Um roteiro para a transposição
2005-11-04
Ao longo das últimas semanas, foi levantado um grande acervo de trabalhos sobre a transposição do São Francisco -estudos de órgãos ambientais, organismos multilaterais, ministérios, instituições de pesquisa, especialistas independentes, até a posição de governadores de Estado e autoridades federais. Esse material está todo disponível no endereço www.projetobr.com.br. O texto Entenda a polêmica sobre a integração do São Francisco é uma espécie de roteiro para caminhar pelos diversos trabalhos.
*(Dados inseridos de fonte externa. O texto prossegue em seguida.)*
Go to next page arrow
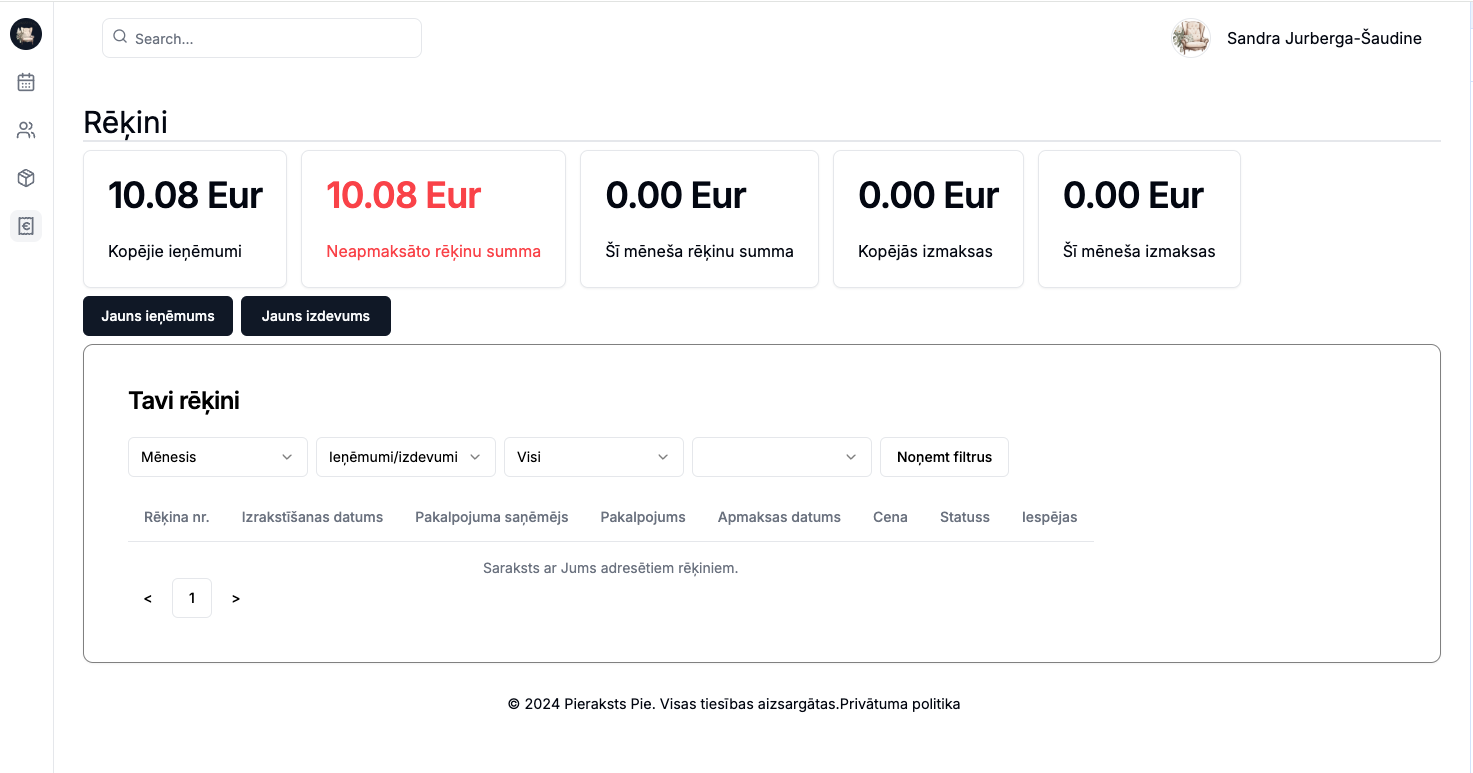The height and width of the screenshot is (773, 1473). [236, 598]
A idéia central da transposição é acabar com os efeitos da seca no semi-árido nordestino, região que abrange 11 Estados e 25 milhões de pessoas. Percebe-se uma ampla falta de consenso sobre dados básicos -valores do investimento, custo operacional, população atendida, relação custo/benefício. Pontos principais de discordância:
Disponibilidade hídrica - O projeto prevê o bombeamento fixo e contínuo de 26,4 m³/s do rio São Francisco para as bacias do Nordeste setentrional. Segundo o governo federal, o volume representa 1,4% do total que o rio despeja no mar (1.850 m³/s) e, portanto, a obra não prejudicaria a fluência das águas. Já os opositores do projeto alegam que o volume retirado deve ser comparado com os 360 m³/s outorgáveis (máximo permitido para ser retirado do rio incluindo outros projetos), e não com os 1.850 m³/s.
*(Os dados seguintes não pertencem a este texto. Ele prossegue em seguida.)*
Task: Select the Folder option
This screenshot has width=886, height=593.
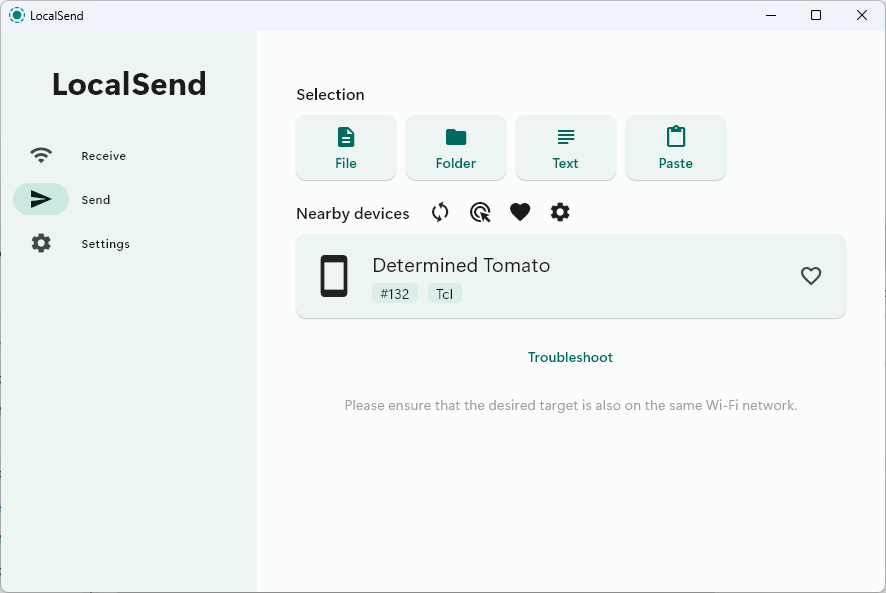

Aproveitamento das águas - De acordo com a outorga da ANA, o volume bombeado pode chegar a 127 m³/s apenas quando o reservatório de Sobradinho estiver acima do normal, o que, segundo estudos, acontece em 40% do tempo. Para os opositores, isso representa um desperdício de dinheiro público, uma vez que a obra ficará 60% do tempo subutilizada.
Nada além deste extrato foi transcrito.